Read Zip file content without extracting in java

TNN picture TNN · Apr 11, 2016 · Viewed 16k times · Source

I have byte[] zipFileAsByteArray

This zip file has rootDir --|
                            | --- Folder1 - first.txt
                            | --- Folder2 - second.txt  
                            | --- PictureFolder - image.png  

What I need is to get two txt files and read them, without saving any files on disk. Just do it in memory.

I tried something like this:

ByteArrayInputStream bis = new ByteArrayInputStream(processZip);
ZipInputStream zis = new ZipInputStream(bis);

Also I will need to have separate method go get picture.

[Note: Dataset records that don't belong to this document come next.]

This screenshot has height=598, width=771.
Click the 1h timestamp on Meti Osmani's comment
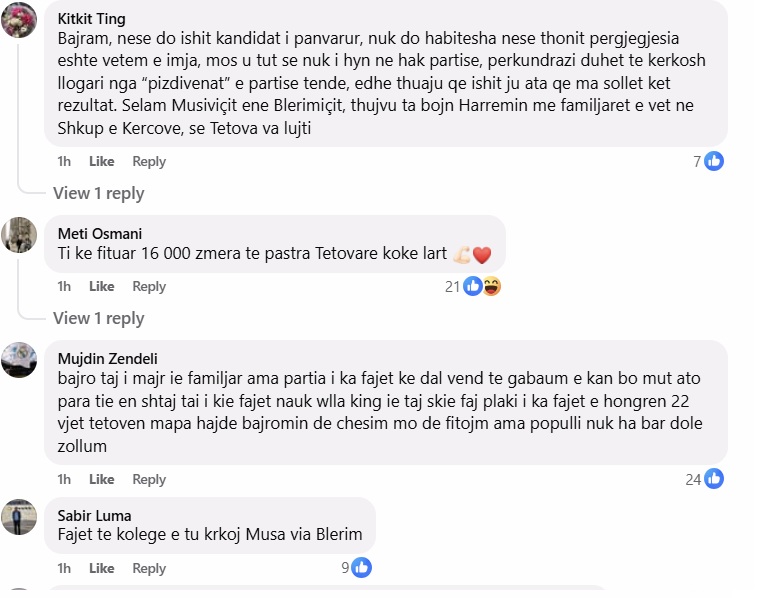point(64,286)
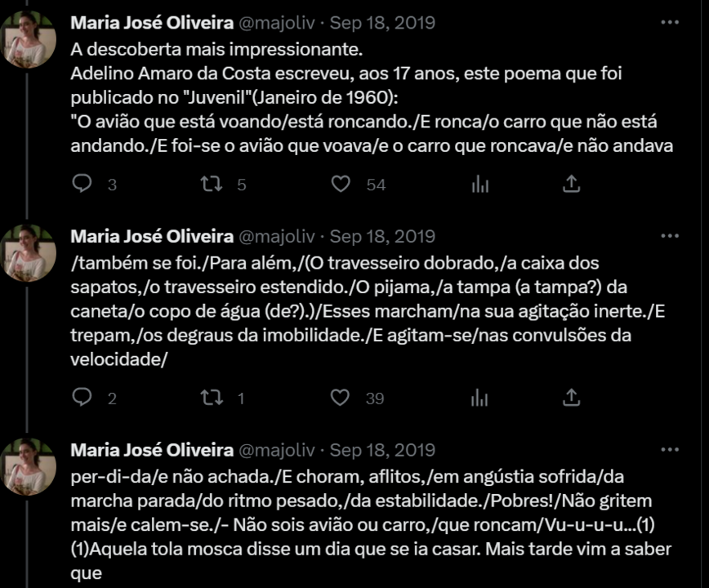Share the second tweet
The height and width of the screenshot is (588, 709).
[572, 398]
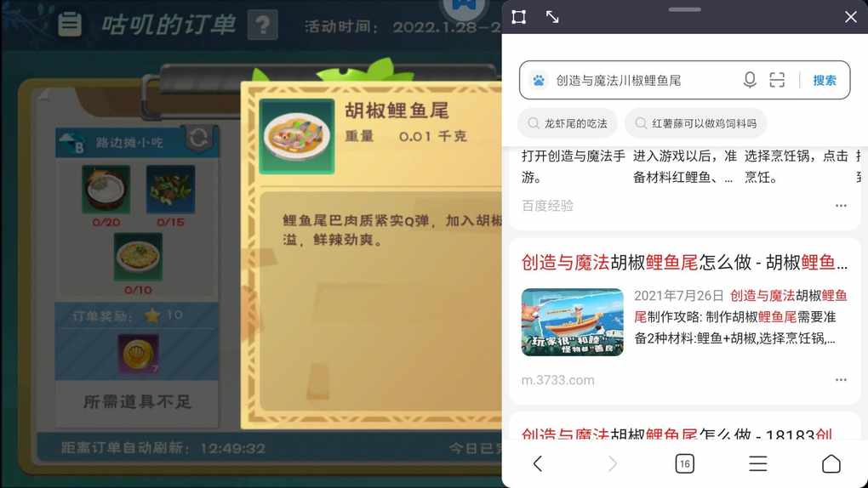Screen dimensions: 868x488
Task: Click the blue 搜索 search button
Action: 825,80
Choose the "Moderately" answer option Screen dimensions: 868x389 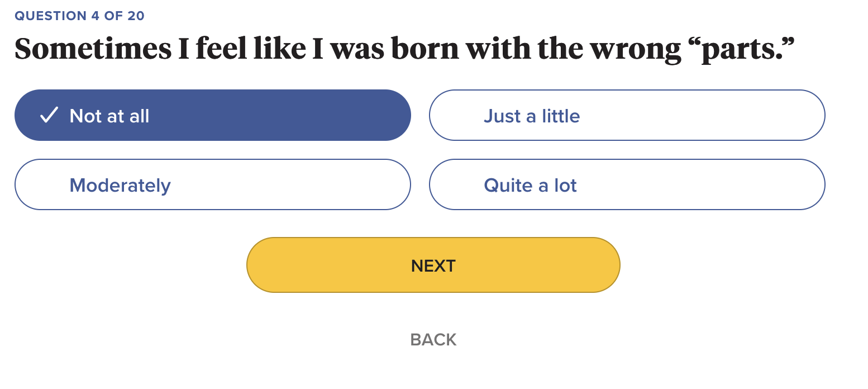(212, 184)
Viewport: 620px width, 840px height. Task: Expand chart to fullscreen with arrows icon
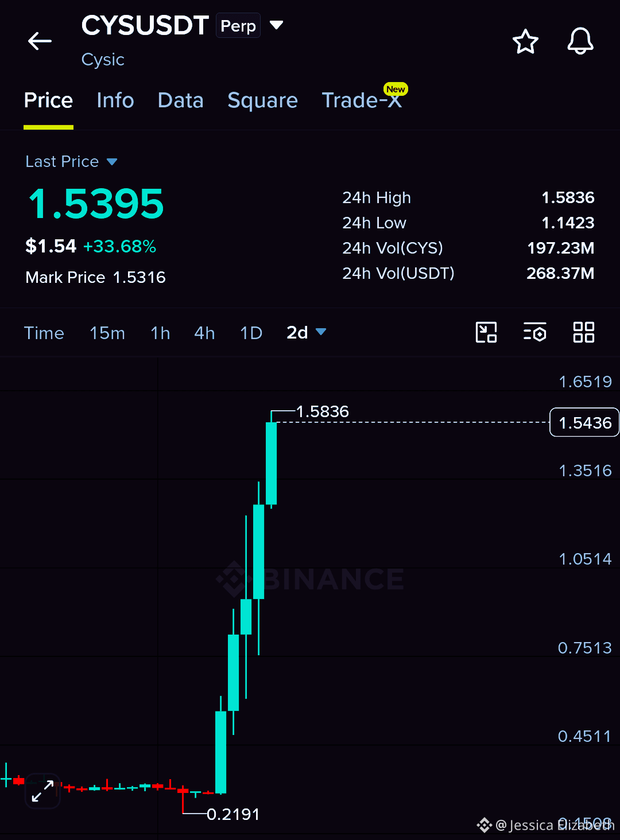pyautogui.click(x=43, y=791)
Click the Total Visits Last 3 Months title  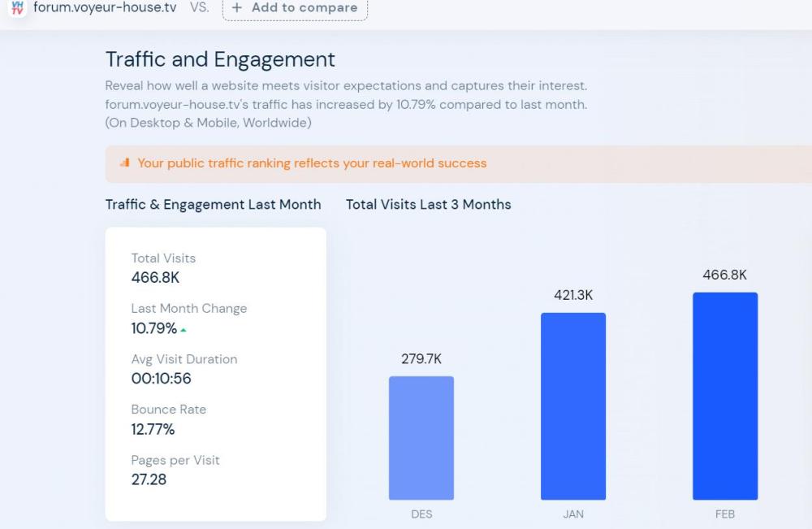point(428,205)
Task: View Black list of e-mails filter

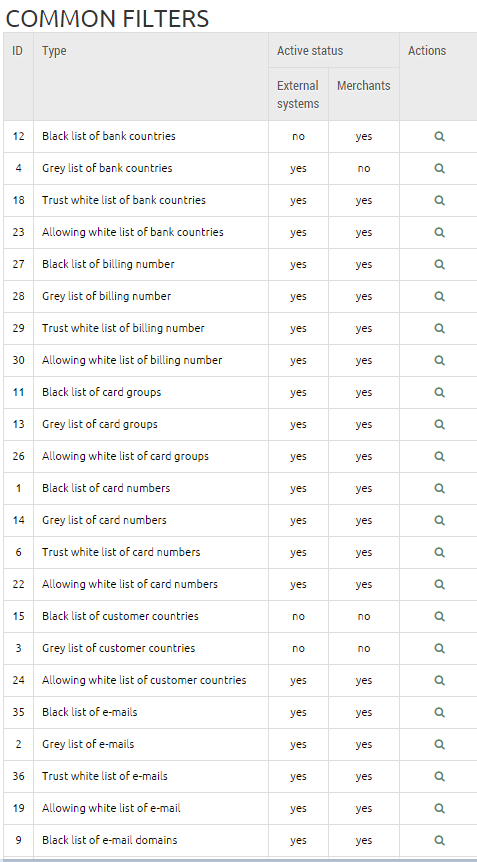Action: [x=439, y=712]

Something like this:

public byte[]image getImage(byte[] zipContent);

Can someone help me with idea or good example how to do that ?

Answer

dambros picture dambros · Apr 11, 2016

Here is an example:

public static void main(String[] args) throws IOException {
    ZipFile zip = new ZipFile("C:\\Users\\mofh\\Desktop\\test.zip");


    for (Enumeration e = zip.entries(); e.hasMoreElements(); ) {
        ZipEntry entry = (ZipEntry) e.nextElement();
        if (!entry.isDirectory()) {
            if (FilenameUtils.getExtension(entry.getName()).equals("png")) {
                byte[] image = getImage(zip.getInputStream(entry));
                //do your thing
            } else if (FilenameUtils.getExtension(entry.getName()).equals("txt")) {
                StringBuilder out = getTxtFiles(zip.getInputStream(entry));
                //do your thing
            }
        }
    }


}

private  static StringBuilder getTxtFiles(InputStream in)  {
    StringBuilder out = new StringBuilder();
    BufferedReader reader = new BufferedReader(new InputStreamReader(in));
    String line;
    try {
        while ((line = reader.readLine()) != null) {
            out.append(line);
        }
    } catch (IOException e) {
        // do something, probably not a text file
        e.printStackTrace();
    }
    return out;
}

private static byte[] getImage(InputStream in)  {
    try {
        BufferedImage image = ImageIO.read(in); //just checking if the InputStream belongs in fact to an image
        ByteArrayOutputStream baos = new ByteArrayOutputStream();
        ImageIO.write(image, "png", baos);
        return baos.toByteArray();
    } catch (IOException e) {
        // do something, it is not a image
        e.printStackTrace();
    }
    return null;
}

Keep in mind though I am checking a string to diferentiate the possible types and this is error prone. Nothing stops me from sending another type of file with an expected extension.